↓↓↓

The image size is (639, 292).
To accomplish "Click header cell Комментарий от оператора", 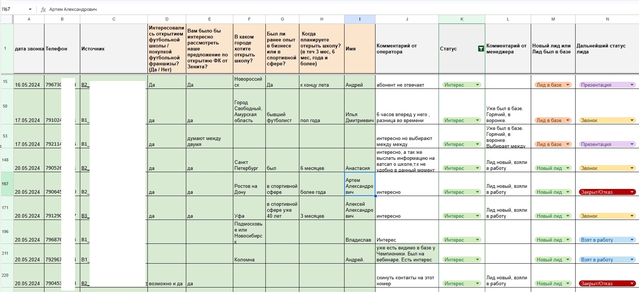I will [406, 49].
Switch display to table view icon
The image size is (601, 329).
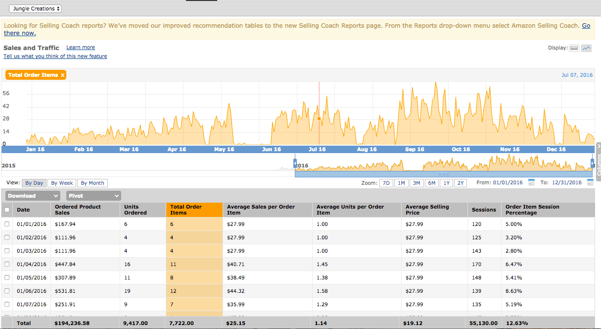[574, 48]

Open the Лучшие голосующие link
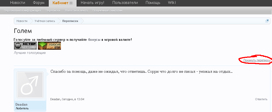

↑↑↑

**What this task involves:**
The lines to restate word for word run from the line that contains "Switch display to table view icon" through the end of the entries above, both ends included. Leave out all pictures and write nothing else.

**Task response:**
Switch display to table view icon
The image size is (601, 329).
[574, 48]

Open the Лучшие голосующие link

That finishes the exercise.